Dopo però aver attraversato una crisi profonda la bambina arriva al suo primo compleanno e finalmente riesce a dimostrare ad Angela che oltre a percepire e ripetere la lingua degli udenti, riesce a creare un canale di comunicazione anche con la lingua dei segni che Angela le ha insegnato.

Una bella prova di regia e di recitazione per entrambi i protagonisti che affrontano le difficoltà della condizione di diversità in una società che difficilmente riesce ad immedesimarsi nei panni di chi vive le difficoltà della diversità.

Altro film spagnolo in programma “Metamorfosis” del regista Chumilla – Carbajosa, liberamente tratto dalla  Metamorfosi  Di Kafka racconta la strana storia di amore tra un uomo ed una palma e la sua trasformazione.

Gojo, un postino di un paese a Sud della Spagna, è preoccupato per l’infestazione del punteruolo rosso che sta distruggendo tutte le rigogliose palme della zona.

Gojo, che ha un debole per la leggendaria attrice svedese Anita Ekberg, dalla sua finestra ogni mattina saluta la sua palma preferita un’altissima ed esile palma che va a visitare puntualmente e che chiama appunto Anita.

Preoccupato per la salute della sua palma preferita, una notte dopo un incubo terribile si trasforma in un insetto mostruoso che ricorda il punteruolo rosso.

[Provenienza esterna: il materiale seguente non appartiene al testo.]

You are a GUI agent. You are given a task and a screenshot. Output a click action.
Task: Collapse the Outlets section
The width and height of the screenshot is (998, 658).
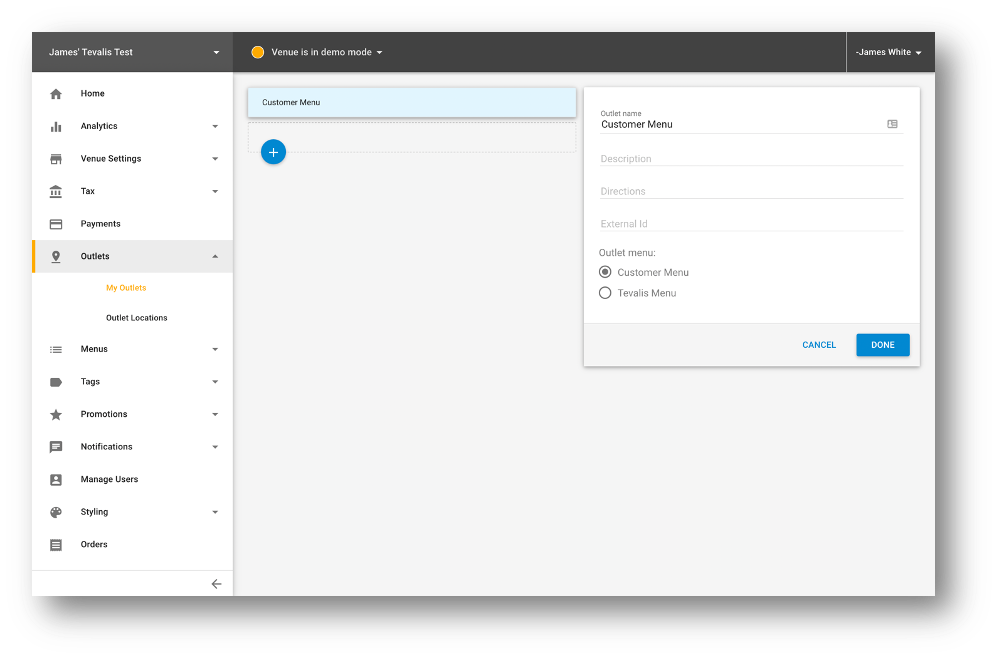(215, 256)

Abbiamo intervistato il regista spagnolo per chiedergli se oltre a questo vi sono altri messaggi che il film vuole dare.

Il regista ha fatto riferimento a temi come l’inquinamento, la paura del diverso (infatti Gojo dopo la sua trasformazione non viene accettato persino dai propri familiari), allo stretto rapporto tra il mondo contadino e la natura (infatti nella Murcia gli agricoltori spesso danno alle piante dei nomi di donne a testimonianza del forte legame tra l’uomo e la terra).

Il film ha ricevuto molti apprezzamenti dalla giura e dal pubblico in sala, anche per l’uso della sceneggiatura e della fotografia che senza ricorrere ad effetti speciali ha realizzato il personaggio mostruoso  come reale.

Il Bif@st, che si avvale della preziosa direzione artistica del critico cinematografico Oscar Iarussi, si è concluso sabato 28 marzo con importanti presenze di attori stranieri e registi di un certo calibro, tra cui l’attore Wes Studi, interprete di “Geronimo” e “ Balla con i lupi”, il regista italiano Giuseppe Tornatore, premio Oscar Golden Globe per il miglior film straniero nel 1990 per il film “Nuovo Cinema Paradiso” e premiato anche  quest’anno al Bif@st con il premio Bif@st Arte e cinema.

Appuntamento al 10 aprile 2027 per un’altra edizione ricca di appuntamenti, incontri con gli attori, registi e sceneggiatori e soprattutto tanto tanto cinema.